▶ _WHAT THE TASK REQUIRES_: Extract every line of the records that contains the string "height", treating uppercase and lowercase letters as distinct.

Element and text position data
--

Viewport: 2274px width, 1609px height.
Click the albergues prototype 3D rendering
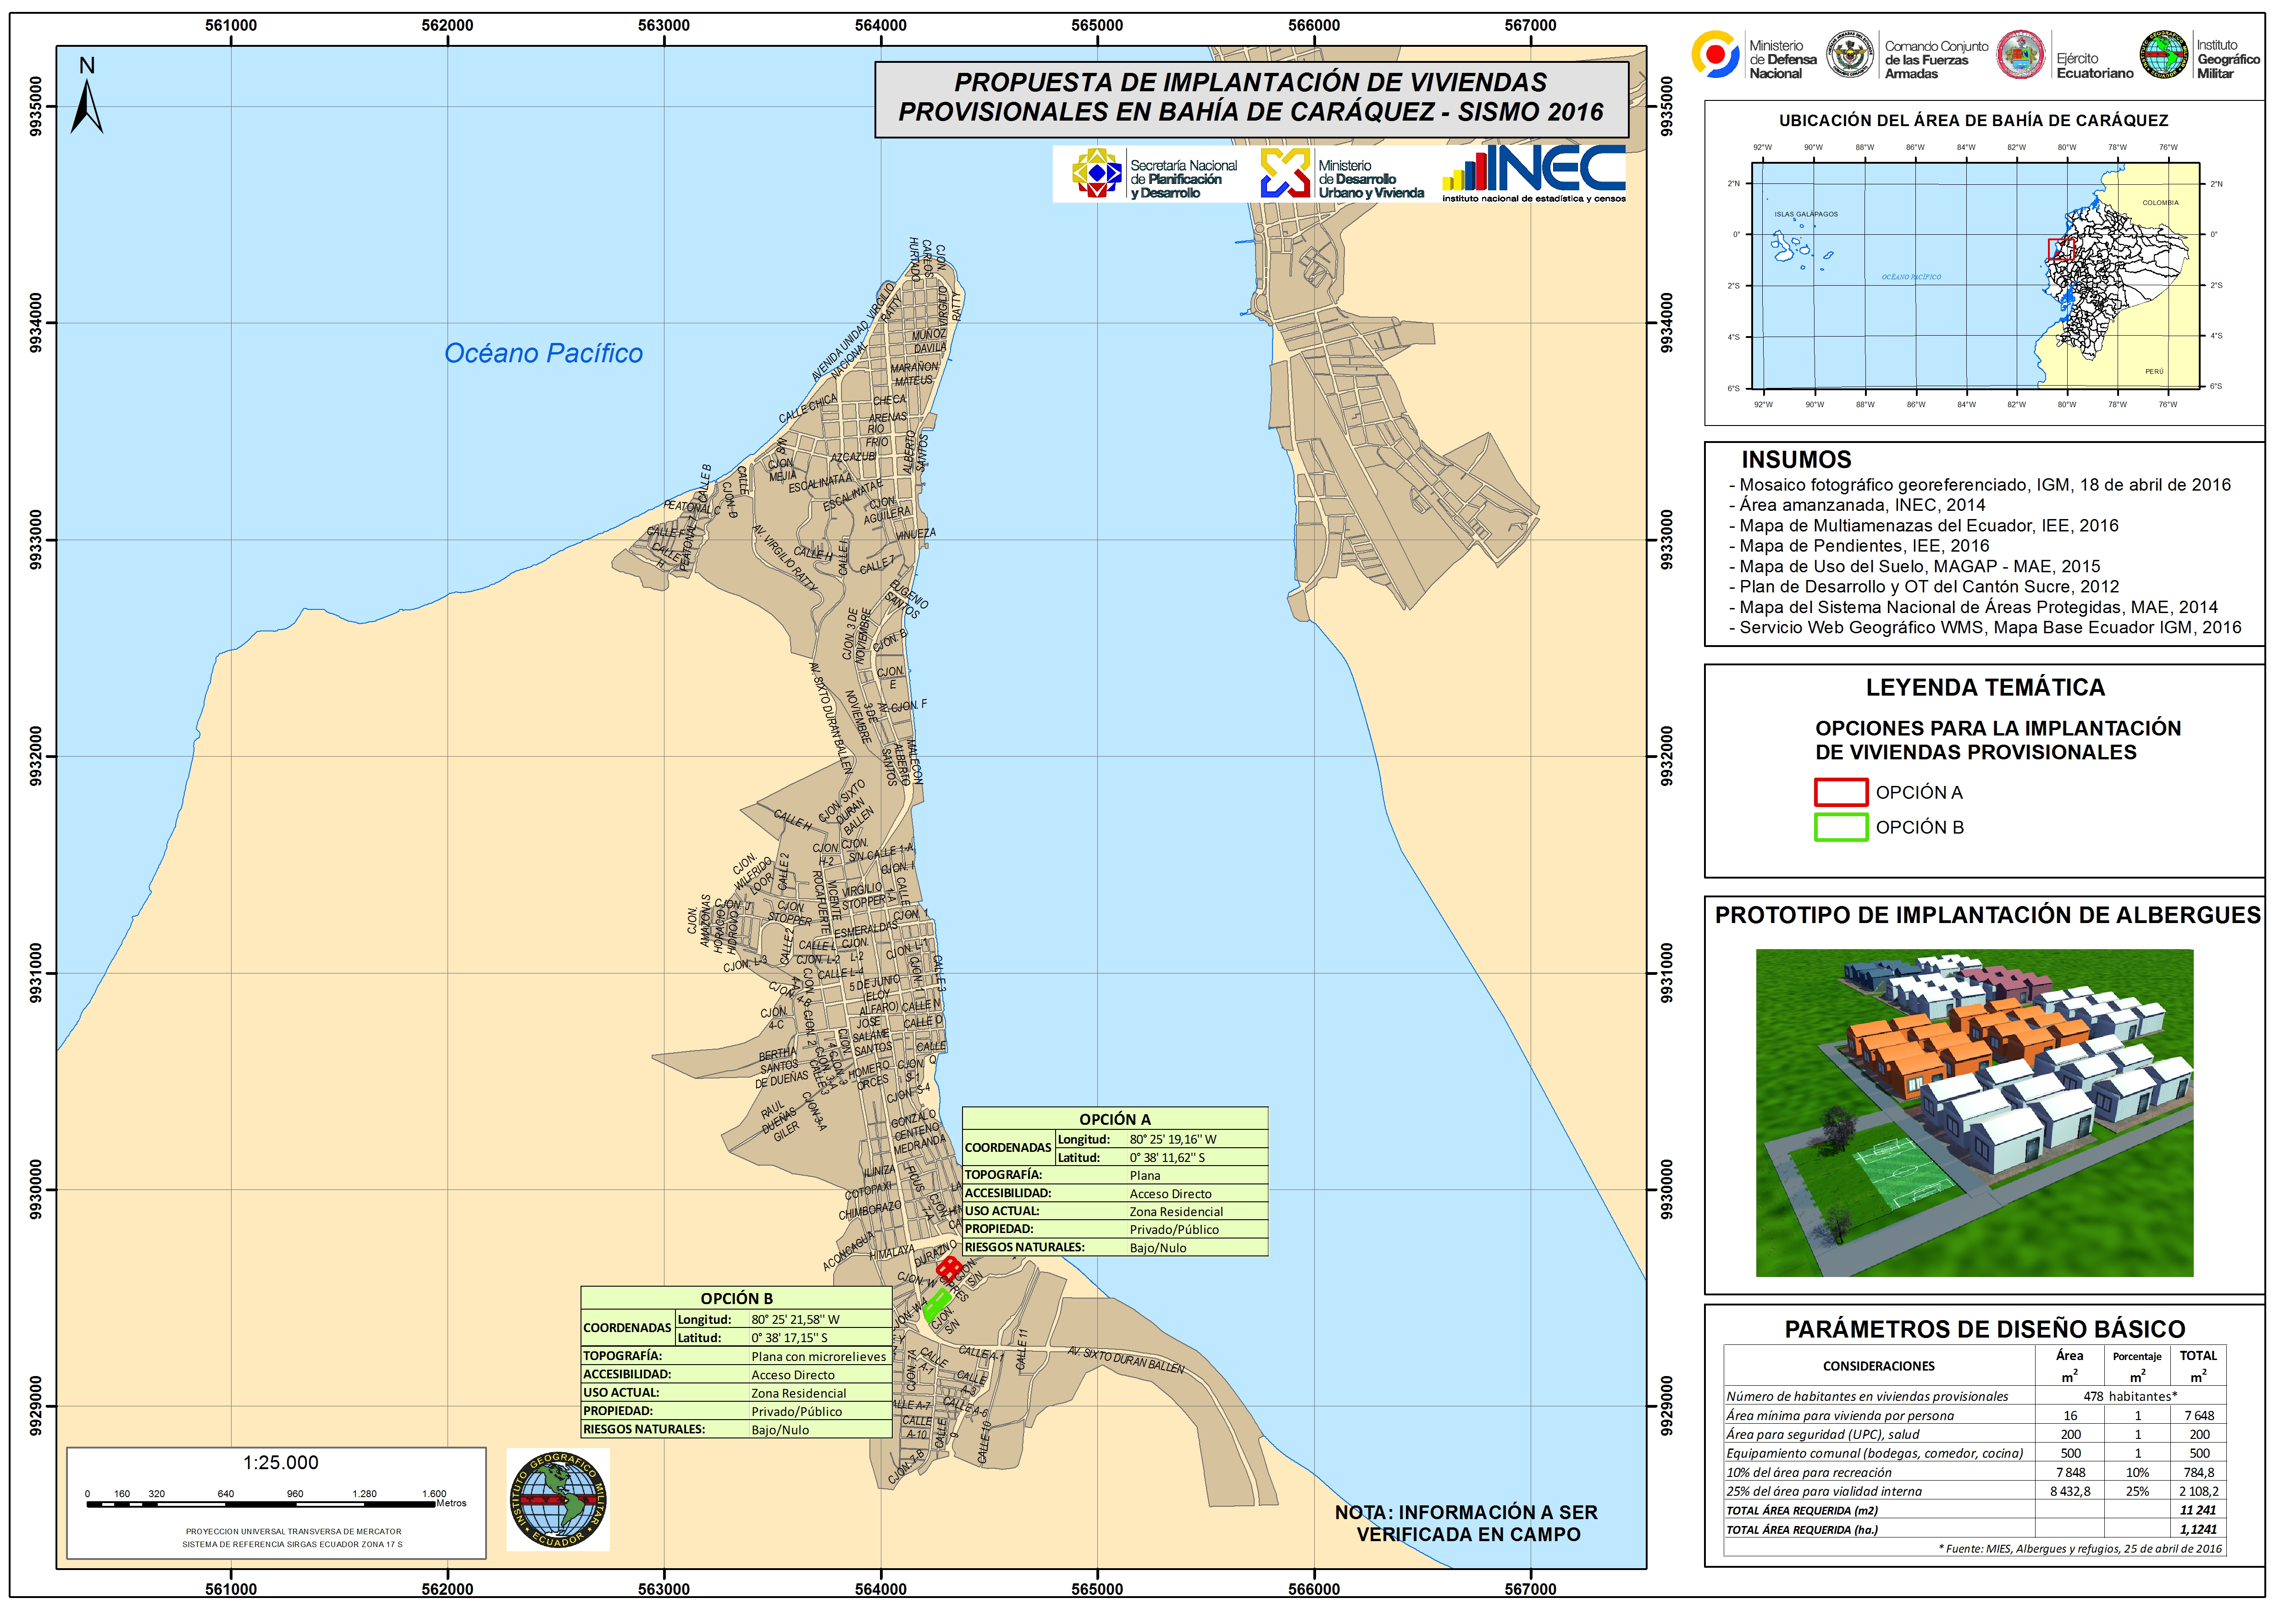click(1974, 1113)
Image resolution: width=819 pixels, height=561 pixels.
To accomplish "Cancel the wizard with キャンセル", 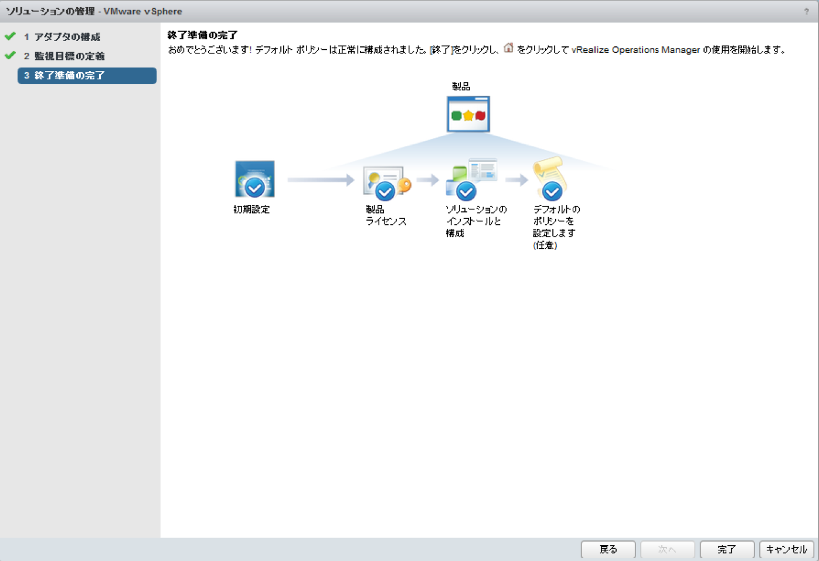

--

▶ _ANSWER TO THIS TASK_:
Viewport: 2274px width, 1609px height.
Image resolution: width=819 pixels, height=561 pixels.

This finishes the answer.